- Task brief:
Your answer should consist of every line in the records that holds "computer".

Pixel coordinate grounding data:
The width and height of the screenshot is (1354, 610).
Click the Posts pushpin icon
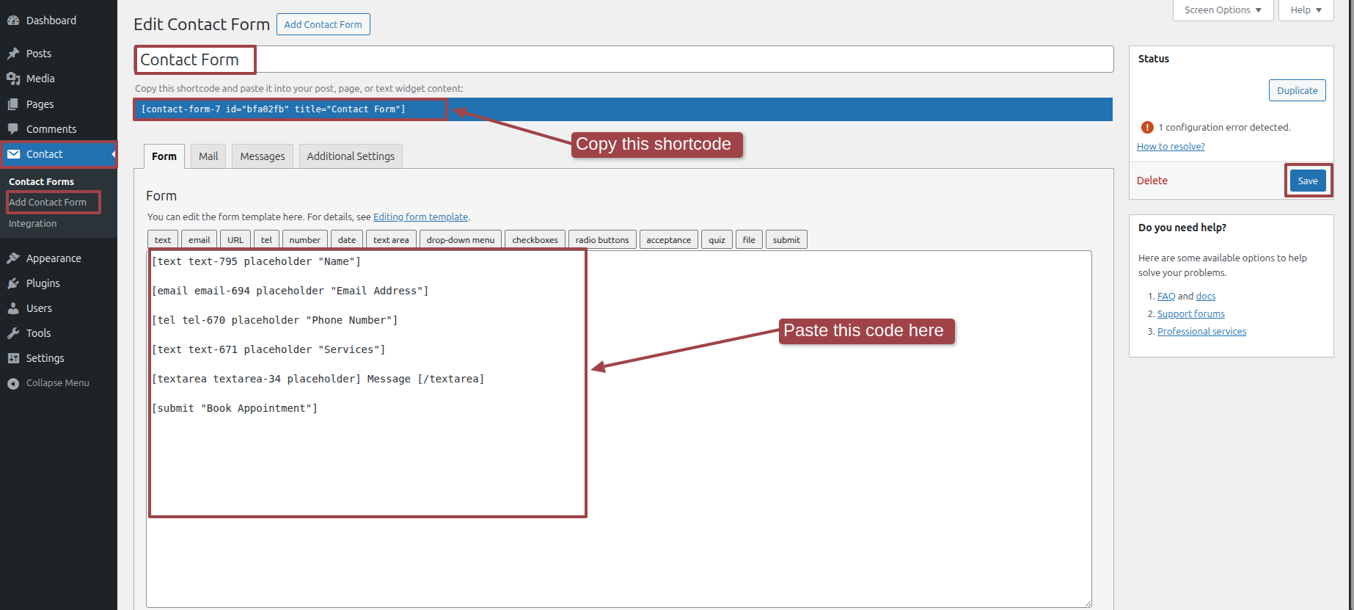coord(13,54)
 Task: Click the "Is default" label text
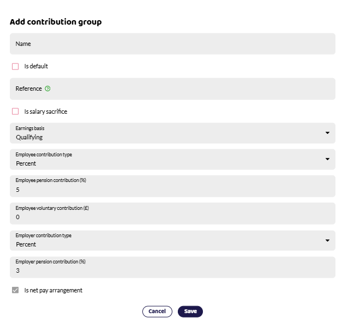(36, 66)
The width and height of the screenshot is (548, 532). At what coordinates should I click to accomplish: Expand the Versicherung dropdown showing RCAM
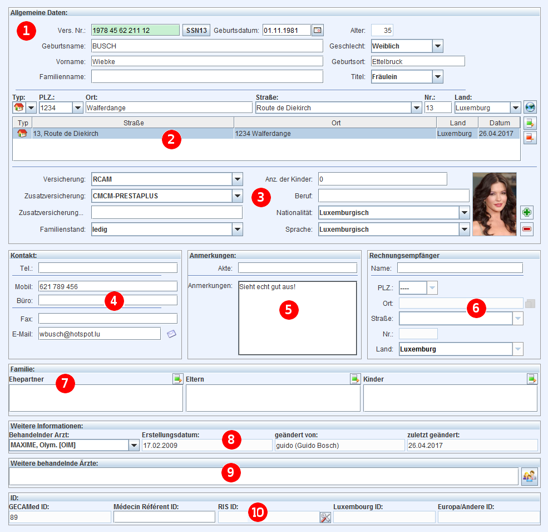click(x=238, y=179)
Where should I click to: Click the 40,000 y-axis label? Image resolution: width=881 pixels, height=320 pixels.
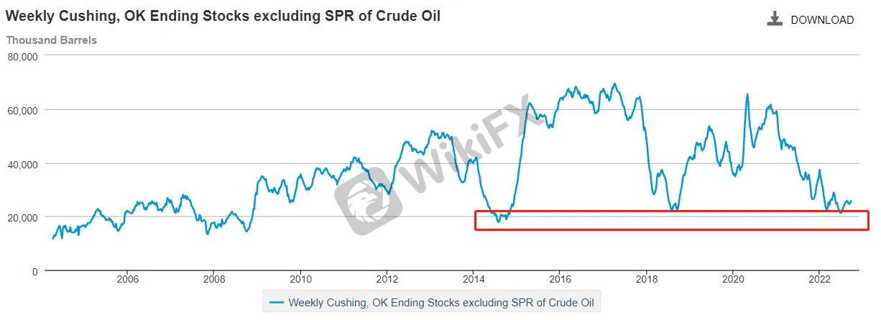[x=22, y=164]
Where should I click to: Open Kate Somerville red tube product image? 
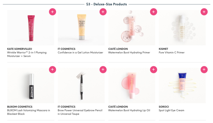point(31,28)
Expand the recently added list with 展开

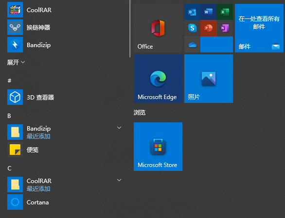[x=16, y=62]
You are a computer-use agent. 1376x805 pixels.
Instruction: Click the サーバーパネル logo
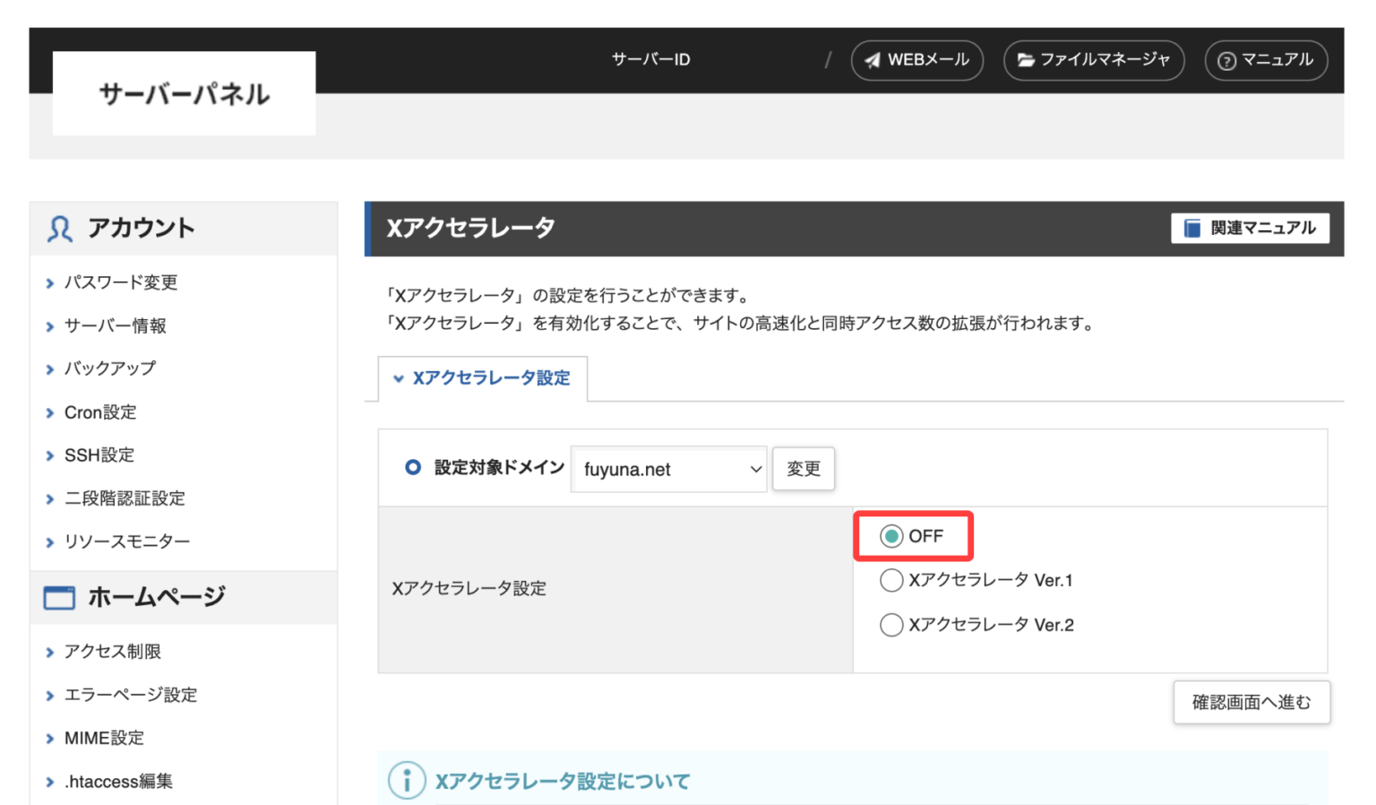point(184,94)

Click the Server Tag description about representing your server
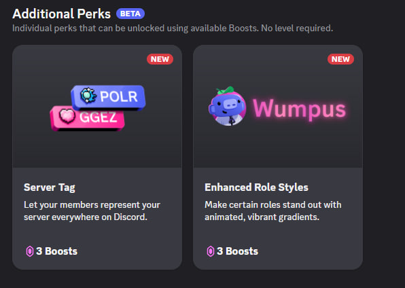coord(92,211)
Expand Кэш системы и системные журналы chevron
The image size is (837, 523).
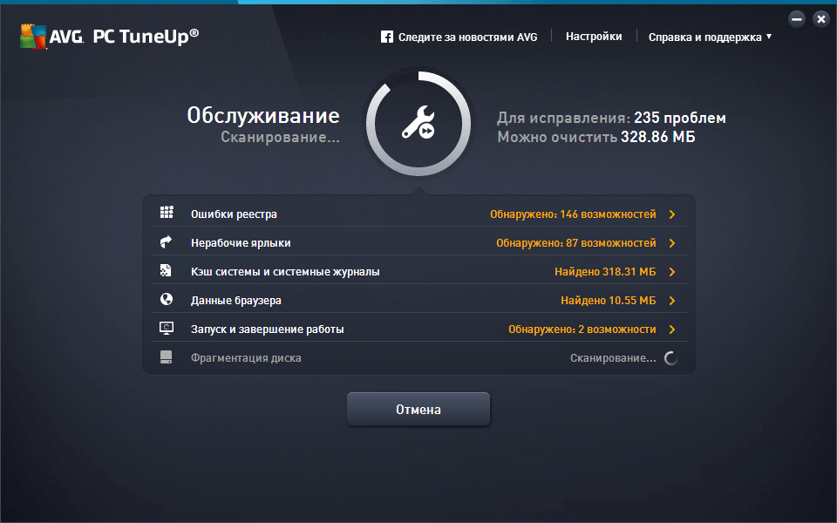672,272
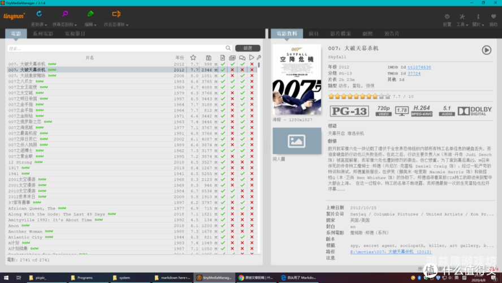Open the trailer tab in details panel

[x=392, y=33]
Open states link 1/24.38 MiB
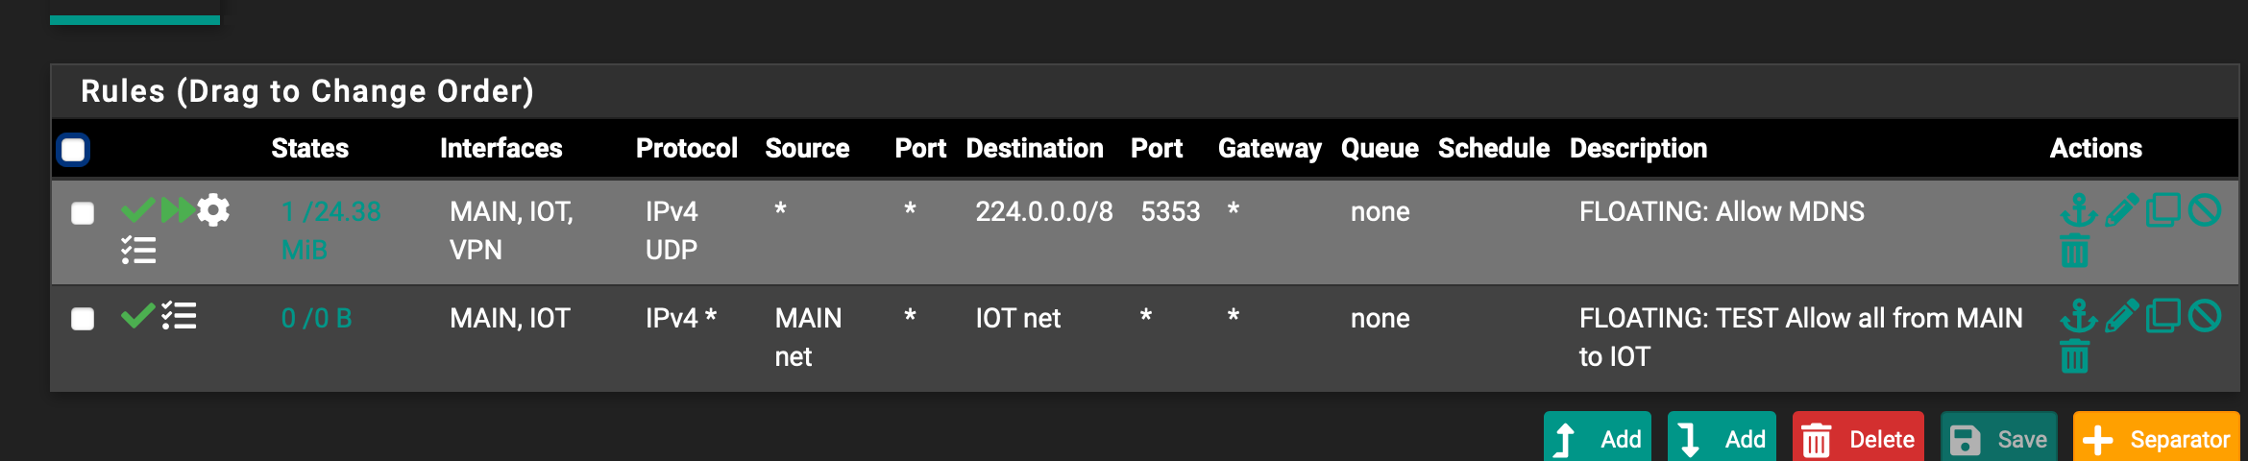The image size is (2248, 461). (x=330, y=231)
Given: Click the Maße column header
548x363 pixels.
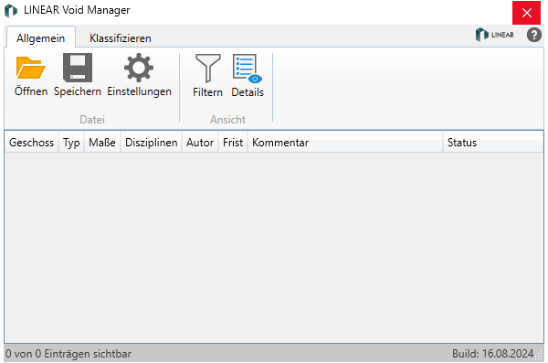Looking at the screenshot, I should coord(102,143).
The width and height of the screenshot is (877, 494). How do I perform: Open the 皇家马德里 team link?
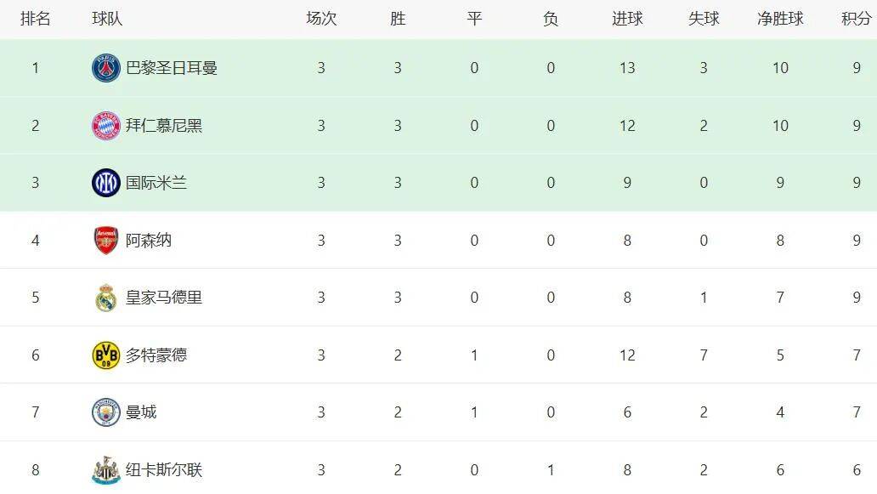tap(164, 298)
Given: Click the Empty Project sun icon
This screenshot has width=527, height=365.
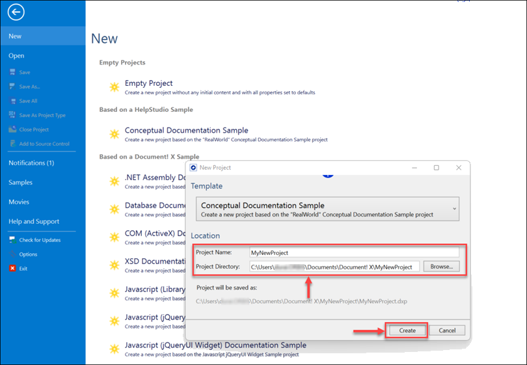Looking at the screenshot, I should [x=114, y=87].
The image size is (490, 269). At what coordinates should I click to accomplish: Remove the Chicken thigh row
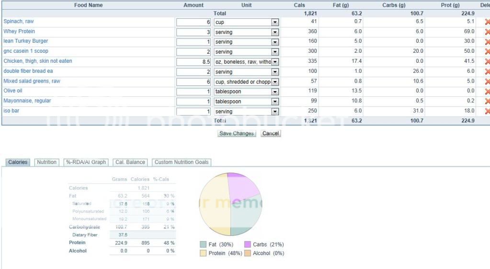point(487,62)
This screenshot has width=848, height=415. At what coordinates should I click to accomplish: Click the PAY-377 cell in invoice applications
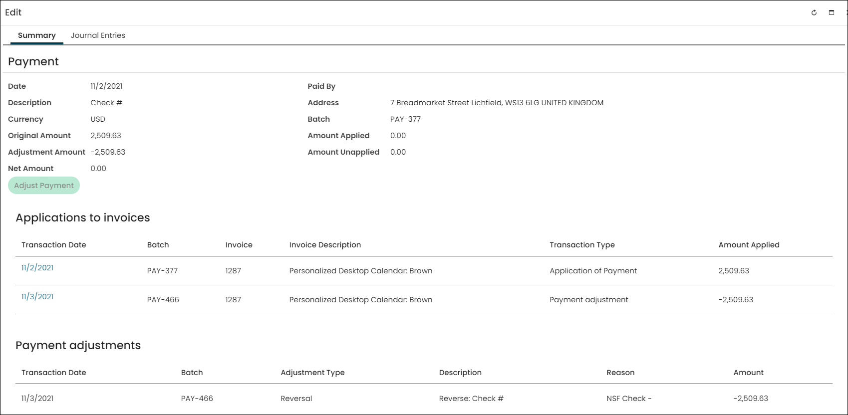[x=162, y=271]
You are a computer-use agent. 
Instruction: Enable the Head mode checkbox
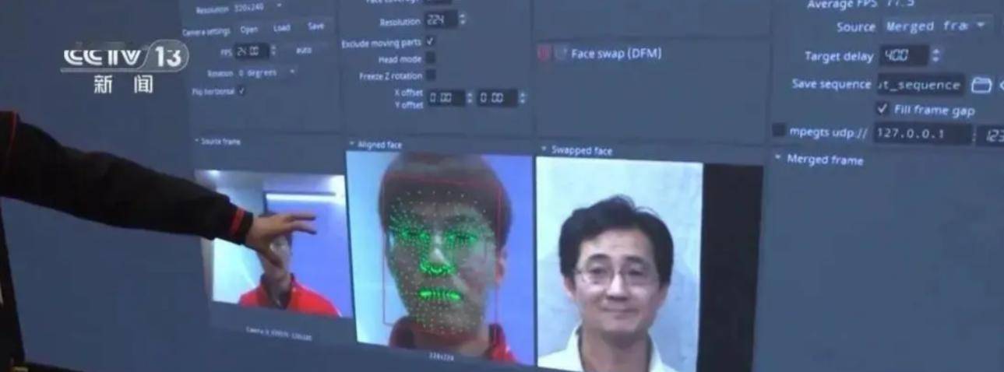(430, 58)
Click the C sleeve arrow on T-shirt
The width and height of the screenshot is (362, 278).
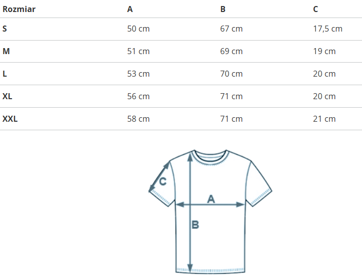tap(159, 177)
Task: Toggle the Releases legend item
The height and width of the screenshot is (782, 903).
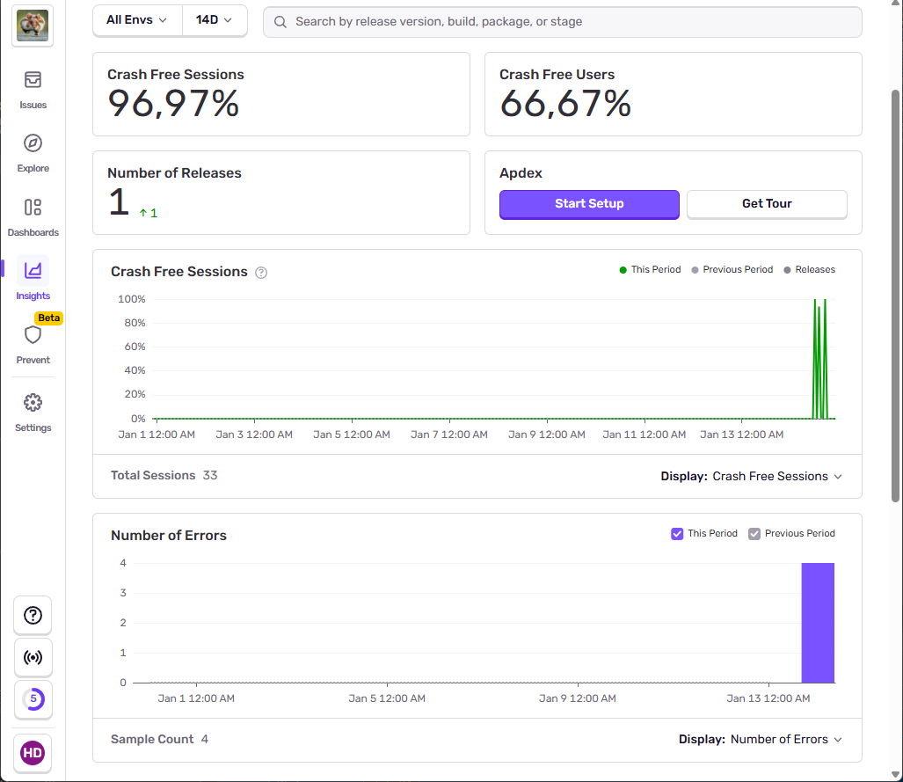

- Written response:
You are a computer-use agent. 1376x805 pixels.
You are a computer-use agent. 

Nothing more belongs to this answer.